Pembantaian Armenia, Tragedi yang Dianggap AS Genosida

CNN Indonesia
Selasa, 27 Apr 2021 08:31 WIB
Ilustrasi. (AP)
Jakarta, CNN Indonesia --

Relasi Amerika Serikat dan Turki kembali renggang setelah Presiden Joe Biden menyatakan secara resmi tragedi pembantaian Armenia di era Kekaisaran Ottoman pada 1915 silam sebagai genosida.

Genosida merupakan pembunuhan besar-besaran terhadap satu suku atau bangsa secara sistematis. Tindakan kejam itu dianggap sebagai salah satu kejahatan perang dalam hukum internasional.

Pernyataan Biden itu dianggap menjadi kemenangan besar bagi Armenia, setelah beberapa negara juga mengamini tindakan genosida itu, seperti Uruguay, Prancis, Jerman, Kanada, hingga Rusia.

Presiden Turki, Recep Tayyip Erdogan, menentang langkah AS tersebut. Ankara bahkan memanggil Duta Besar AS untuk Turki, David Satterfield, sebagai bentuk ketidaksenangan atas keputusan Biden yang dinilai menyebabkan "luka dalam hubungan yang sulit diperbaiki."

Pembantaian bangsa Armenia sendiri terjadi pada 1894-1896. Saat itu, Ottoman baru saja masuk dalam pusaran Perang Dunia I untuk mendukung Jerman dan Austria-Hungaria.

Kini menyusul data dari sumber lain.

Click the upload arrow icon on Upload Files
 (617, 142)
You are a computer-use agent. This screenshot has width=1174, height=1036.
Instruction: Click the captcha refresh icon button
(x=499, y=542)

Pemerintahan Ottoman khawatir orang Armenia di Anatolia Timur (sekarang Turki Timur) membantu Rusia yang ingin menaklukkan Konstantinopel (sekarang Istanbul).

Banyak orang Armenia dilaporkan membentuk kelompok partisan untuk membantu tentara Rusia yang menyerang Ottoman.

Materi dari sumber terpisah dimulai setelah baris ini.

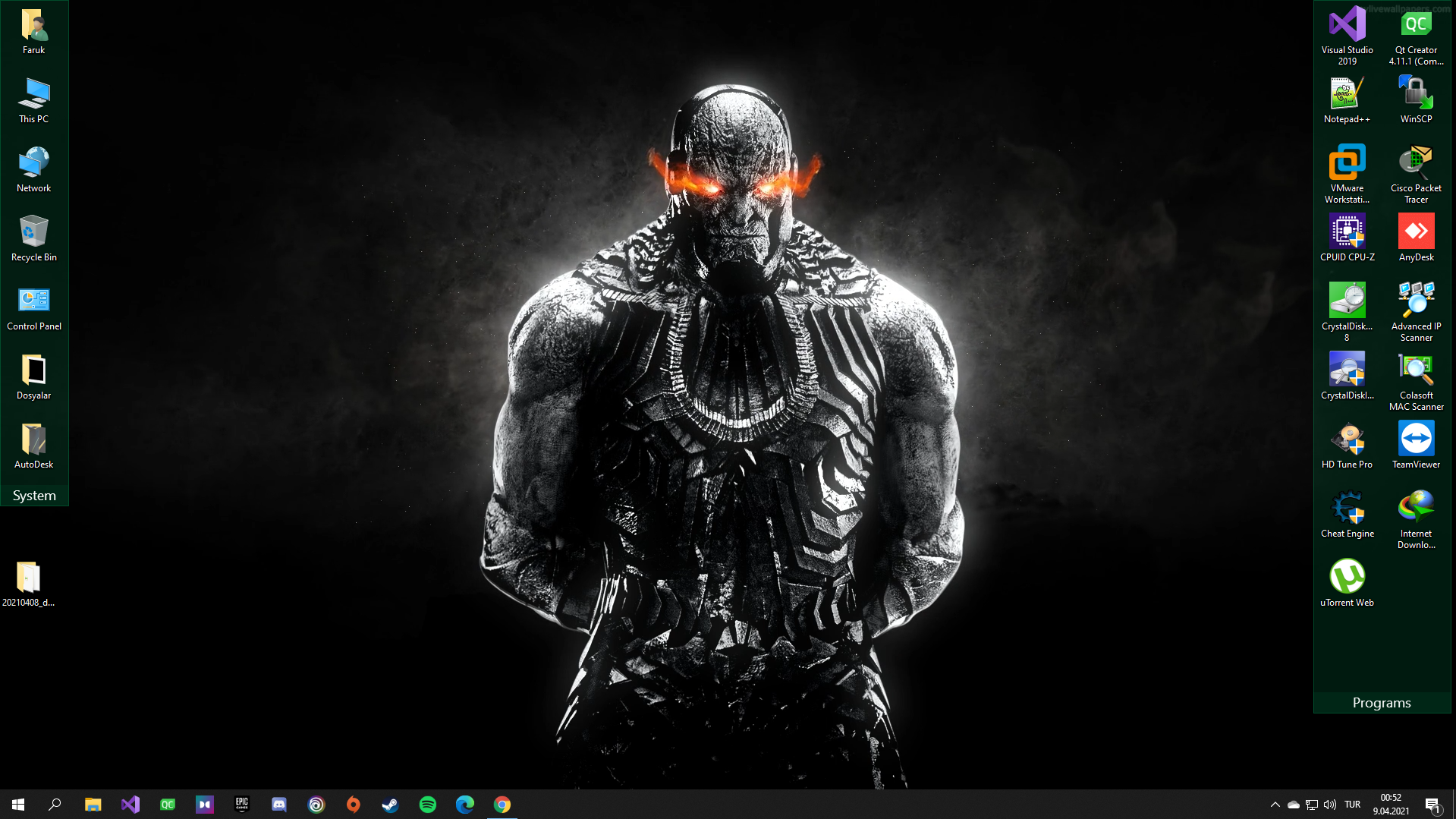
Task: Open Action Center notifications
Action: [1434, 804]
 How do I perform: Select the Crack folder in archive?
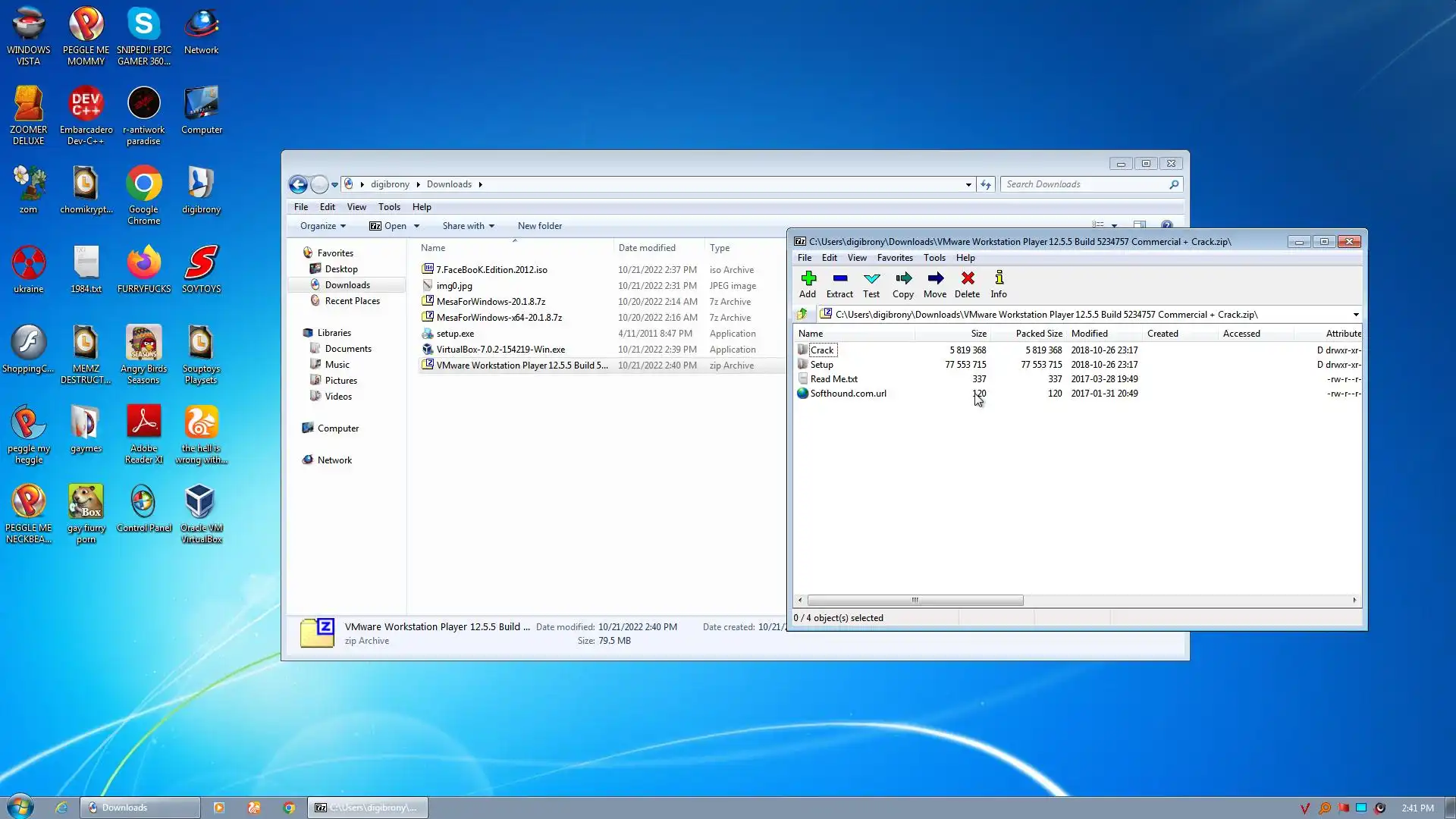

Ottoman pun dilaporkan membantai puluhan ribu orang Armenia di Anatolia Timur. Pada 1896, ribuan orang lainnya juga dilaporkan tewas di Konstantinopel usai tentara Armenia berusaha merebut wilayah yang dikuasai Ottoman tersebut.

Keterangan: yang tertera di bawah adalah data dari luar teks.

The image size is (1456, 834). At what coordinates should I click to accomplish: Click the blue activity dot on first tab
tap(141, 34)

Puncak pembantaian terjadi pada 25 April 1915. Kekaisaran Ottoman Turki disebut menangkap satu per satu warga Armenia dan membunuh mereka dalam operasi pembersihan etnis.

Pada Mei 1915, komandan Ottoman memulai deportasi massal orang-orang Armenia dari Anatolia timur. Ribuan orang yang diusir dari wilayahnya pergi ke selatan menuju Suriah dan Mesopotamia.

Kala itu, saksi hidup orang Armenia mengatakan bahwa sekitar 1,5 juta orang tewas dalam pembantaian tersebut atau meninggal akibat kelaparan dan kelelahan di padang pasir.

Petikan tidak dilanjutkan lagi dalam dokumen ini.